A Bayesian Classifier Learning Algorithm Based on Optimization Model

Department of Mathematics, Xidian University, Xi'an 710071, China

Received 6 September 2012; Accepted 10 December 2012

Academic Editor: Cesar Cruz-Hernandez

Copyright © 2013 Sanyang Liu et al. This is an open access article distributed under the Creative Commons Attribution License, which permits unrestricted use, distribution, and reproduction in any medium, provided the original work is properly cited.

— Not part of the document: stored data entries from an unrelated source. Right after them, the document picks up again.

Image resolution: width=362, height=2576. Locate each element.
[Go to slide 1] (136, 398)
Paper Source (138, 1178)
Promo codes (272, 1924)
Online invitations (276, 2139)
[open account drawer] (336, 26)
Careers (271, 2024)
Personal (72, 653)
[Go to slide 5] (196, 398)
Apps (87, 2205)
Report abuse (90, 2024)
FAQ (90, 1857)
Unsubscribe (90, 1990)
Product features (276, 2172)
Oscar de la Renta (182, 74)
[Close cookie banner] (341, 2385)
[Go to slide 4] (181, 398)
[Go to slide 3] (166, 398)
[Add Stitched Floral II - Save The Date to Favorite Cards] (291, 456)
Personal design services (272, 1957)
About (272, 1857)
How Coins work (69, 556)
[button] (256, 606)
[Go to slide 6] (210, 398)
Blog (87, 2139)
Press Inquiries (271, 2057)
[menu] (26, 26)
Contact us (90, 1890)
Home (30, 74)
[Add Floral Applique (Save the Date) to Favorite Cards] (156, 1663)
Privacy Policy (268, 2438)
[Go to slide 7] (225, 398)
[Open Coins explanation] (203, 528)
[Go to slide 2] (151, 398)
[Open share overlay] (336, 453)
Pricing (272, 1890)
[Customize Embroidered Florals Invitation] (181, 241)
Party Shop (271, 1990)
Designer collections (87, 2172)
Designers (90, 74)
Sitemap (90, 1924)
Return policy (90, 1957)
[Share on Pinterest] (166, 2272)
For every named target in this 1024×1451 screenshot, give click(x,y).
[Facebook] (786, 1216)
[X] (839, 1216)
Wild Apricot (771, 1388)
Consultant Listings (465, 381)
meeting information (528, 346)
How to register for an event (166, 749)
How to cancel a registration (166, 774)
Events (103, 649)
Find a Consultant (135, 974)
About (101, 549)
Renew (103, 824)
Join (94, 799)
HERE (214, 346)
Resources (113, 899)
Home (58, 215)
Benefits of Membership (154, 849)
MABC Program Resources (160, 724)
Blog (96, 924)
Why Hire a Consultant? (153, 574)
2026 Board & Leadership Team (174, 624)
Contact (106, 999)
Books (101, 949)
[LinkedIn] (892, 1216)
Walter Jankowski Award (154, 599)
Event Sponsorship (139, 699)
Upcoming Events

Naive Bayes classifier is a simple and effective classification method, but its attribute independence assumption makes it unable to express the dependence among attributes and affects its classification performance. In this paper, we summarize the existing improved algorithms and propose a Bayesian classifier learning algorithm based on optimization model (BC-OM). BC-OM uses the chi-squared statistic to estimate the dependence coefficients among attributes, with which it constructs the objective function as an overall measure of the dependence for a classifier structure. Therefore, a problem of searching for an optimal classifier can be turned into finding the maximum value of the objective function in feasible fields. In addition, we have proved the existence and uniqueness of the numerical solution. BC-OM offers a new opinion for the research of extended Bayesian classifier. Theoretical and experimental results show that the new algorithm is correct and effective.